I think you are mixing up finance and economics.


Translation: The recent worldwide economic meltdown was caused in part by quants' inability to accurately assess investment risks, or to influence decision-making, or both.

Part of the problem is the science has a feedback effect; theories based on observations change actors' behaviours, which in turn breaks the theories. So macroeconomics is not on very solid ground as a science. It would work better if it were performed by aliens.

The bottom line is that reliable quantitative analysis hinges on the degree to which economics is a science. Economics isn't a science.

I think you're confusing macroeconomics with economics.


"A great way to get into such a fund is to apply as a software developer, with aspirations of becoming a portfolio manager"

That's not a path well traveled, especially at banks. At good hedge funds roles are well delineated, and chances are that you'll be working hard enough at your day job that you'll have little chance to explore on your own. Policy may prevent you access to the interesting data sets (execution data and historical P&L is sensitive to reverse engineering, and market data is often subject to expensive licensing). For banks the issue is far more bureaucratic - different teams with different hiring budgets and lines of business yada yada.

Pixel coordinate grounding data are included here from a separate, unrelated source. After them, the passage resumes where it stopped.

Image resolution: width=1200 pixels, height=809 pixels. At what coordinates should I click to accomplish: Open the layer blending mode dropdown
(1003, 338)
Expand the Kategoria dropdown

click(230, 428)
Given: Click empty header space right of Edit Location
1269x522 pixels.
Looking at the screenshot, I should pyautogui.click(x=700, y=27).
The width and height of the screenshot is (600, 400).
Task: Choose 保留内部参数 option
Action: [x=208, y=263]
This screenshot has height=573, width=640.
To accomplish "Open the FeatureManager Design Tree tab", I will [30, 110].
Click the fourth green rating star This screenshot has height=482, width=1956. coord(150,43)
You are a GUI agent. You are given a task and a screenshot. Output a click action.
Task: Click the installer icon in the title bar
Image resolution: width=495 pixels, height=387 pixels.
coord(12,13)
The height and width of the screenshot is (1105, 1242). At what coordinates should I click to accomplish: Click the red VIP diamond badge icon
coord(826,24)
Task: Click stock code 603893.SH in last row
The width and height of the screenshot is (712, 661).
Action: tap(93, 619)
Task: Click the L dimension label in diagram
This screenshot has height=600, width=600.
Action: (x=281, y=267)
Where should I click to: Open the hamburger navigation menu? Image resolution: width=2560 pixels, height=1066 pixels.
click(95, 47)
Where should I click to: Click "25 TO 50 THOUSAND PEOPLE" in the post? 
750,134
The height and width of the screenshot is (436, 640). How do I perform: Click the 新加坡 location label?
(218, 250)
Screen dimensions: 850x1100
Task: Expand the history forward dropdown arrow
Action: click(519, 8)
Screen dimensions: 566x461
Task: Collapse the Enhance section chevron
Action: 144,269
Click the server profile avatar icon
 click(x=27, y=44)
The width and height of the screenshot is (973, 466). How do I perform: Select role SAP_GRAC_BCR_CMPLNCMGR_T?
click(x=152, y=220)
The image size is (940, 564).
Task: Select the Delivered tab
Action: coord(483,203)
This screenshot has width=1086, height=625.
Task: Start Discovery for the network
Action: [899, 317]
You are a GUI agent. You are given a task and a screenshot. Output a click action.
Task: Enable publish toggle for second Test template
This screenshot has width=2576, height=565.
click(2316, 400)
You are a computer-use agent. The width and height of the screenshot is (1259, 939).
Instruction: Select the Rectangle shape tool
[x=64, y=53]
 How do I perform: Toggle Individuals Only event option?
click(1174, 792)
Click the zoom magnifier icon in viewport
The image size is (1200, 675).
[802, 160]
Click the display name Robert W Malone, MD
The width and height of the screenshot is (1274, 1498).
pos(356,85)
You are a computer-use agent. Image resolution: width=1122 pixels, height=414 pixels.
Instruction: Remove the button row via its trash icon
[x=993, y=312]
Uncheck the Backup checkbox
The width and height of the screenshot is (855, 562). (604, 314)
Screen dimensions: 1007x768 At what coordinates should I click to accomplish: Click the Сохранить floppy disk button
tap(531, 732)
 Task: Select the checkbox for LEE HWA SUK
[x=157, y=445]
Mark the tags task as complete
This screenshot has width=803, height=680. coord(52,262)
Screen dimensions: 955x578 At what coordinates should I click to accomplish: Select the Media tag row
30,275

There are relatively few managers high enough to wall cross between back office (technology) and front office (trading) so there's a stochastic component to your success at moving internally based on what group you end up in and how well connected your MD is. It doesn't help that coders are usually the limiting reagent (and paid less than traders) so the firm's interests aren't necessarily aligned with your own.

If you're passionate about trading and coding, HFT is a great way to go. Money makers come from all backgrounds (grad/undergrad/super technical/creative coder) and you'll likely have better control over your coding/research ratio.


I think I may have suffered somewhat from selection bias when writing that, in that a lot of my friends/colleagues work at smaller shops, where they initially started as technology infrastructure developers and worked very hard to move over to the research side.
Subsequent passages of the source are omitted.